Der Kunde wird’s schon richten


Martin Trenkle von Campusjäger über eine spezielle Art des Learning by Doing

Bereits in der letzten Kolumne haben wir kurz von den Anfängen von Campusjäger erzählt. Bei der Gründung waren wir gerade 20 und 21 Jahre alt und hatten keine relevante praktische Vorerfahrung. Unser Ziel war es, eine Plattform anzubieten, die Studenten die Suche nach Praktika, Werkstudentenjobs und dem Berufseinstieg erleichtert und den Unternehmen den Zugang zu talentierten Nachwuchskräften einfach macht. Was wir jedoch nicht wussten war, wie man diese Plattform baut und welchen Anforderungen sie gerecht werden muss.

Viele Start-ups stehen vor diesem Problem. Vor allem wenn die Idee neue oder gerade entstehende Märkte adressiert, ist den Gründern und Verantwortlichen oft unklar, wie die Kundenbedürfnisse tatsächlich aussehen.
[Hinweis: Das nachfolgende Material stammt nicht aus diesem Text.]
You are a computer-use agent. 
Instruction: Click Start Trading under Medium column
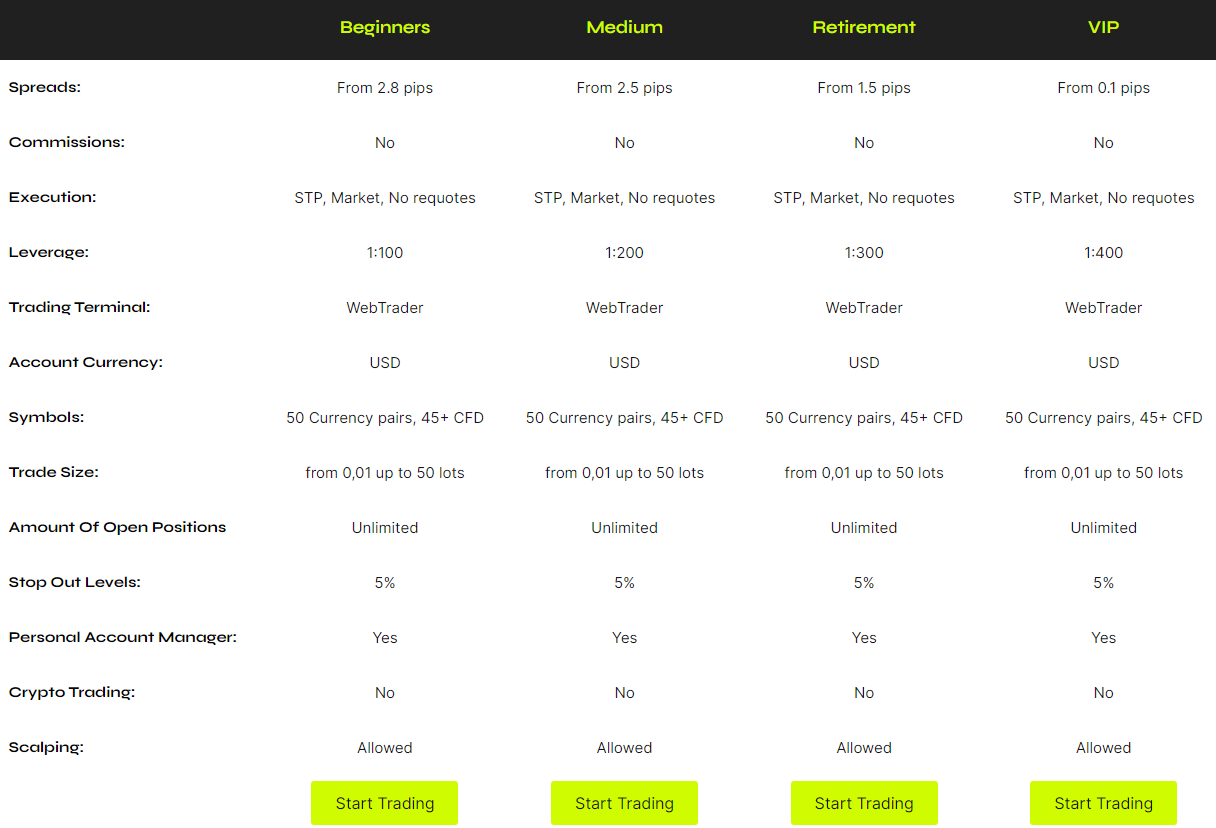[624, 803]
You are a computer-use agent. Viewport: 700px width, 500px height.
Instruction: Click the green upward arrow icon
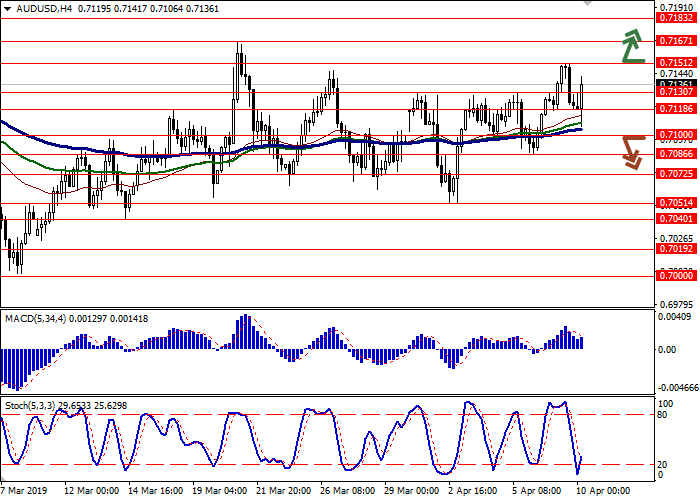click(631, 47)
Nicht nur Produkte junger Gründer sind an dieser Hürde bereits gescheitert. Können Sie sich noch an die Einführung von Apple Maps erinnern? Ein Unternehmen, welches für intuitive Programme steht, veröffentlichte eine Kartenanwendung, die vor Fehlern nur so strotzte. Google Plus oder Windows 8 sind weitere bekannte Beispiele von Produkten, die nie wirklich angekommen sind.

Was kann man als Gründer von diesen Fehlern lernen? Kunden-Feedback sollte ein frühes und zentrales Element der Produktentwicklung sein. Das Feedback zu einem jungen Produkt ermöglicht das messbare Lernen bezüglich der Kundenwünsche. Die gewonnenen Erkenntnisse führen dann wiederum zu weiteren Produktentwicklungszyklen.

Im Start-up-Fachjargon nennt man das dann auch gerne „Lean Start-up“. Der Fokus liegt nicht auf einer langen Vorab-Planung, die dann völlig am Markt vorbeigeht, sondern vielmehr auf Learning by Doing und dem frühzeitigen, aber kontrollierten „An-den-Markt-Bringen“ des Produktes oder der Dienstleistung.

Wie haben wir diese Methode bei Campusjäger angewendet? Wir haben versucht, unsere zukünftigen Prozesse so früh wie möglich abbildbar zu machen. Nach vier Wochen war der Prototyp, der aus vielen verschiedenen Softwarefragmenten bestand, geboren. Die Prozesse waren unvorstellbar ineffizient, haben aber ausgereicht, um uns eine zentrale Frage zu beantworten: „Besteht überhaupt Interesse an unserem Produkt?“ Nach kurzer Zeit hatten wir erste Kunden und Nutzer und erkannten, dass unser Konzept selbst mit den aktuell umständlichen Prozessen Anklang findet.

Mittlerweile haben wir ein eigenes System entwickelt, welches von der Akquise über den Matching-Prozess bis hin zur Fakturierung alle Prozesse übernehmen kann! An diesen Punkt hätten wir nicht kommen können, wenn wir nicht früh den Kontakt mit Nutzern und Kunden gesucht hätten.

Heute wird diese Art der Produktentwicklung noch zentraler für uns. Unsere Einschätzung zu unserer Plattform unterscheidet sich stark von der unserer Nutzer, da unsere Wahrnehmung als Gründer völlig anders ist.

Im Arbeitsalltag beschäftigt man sich meistens mit offensichtlichen oder geplanten Veränderungen. Selbst Innovationsworkshops oder andere gezielte Arten der Ideengewinnung haben eine gewisse Betriebsblindheit. Innovative, extreme Veränderungen werden in den meisten Fällen von außen kommen – gezieltes Nachfragen und ein enger Kontakt zum Kunden sollten für alle Unternehmen also ein zentrales Element der Produktentwicklung sein.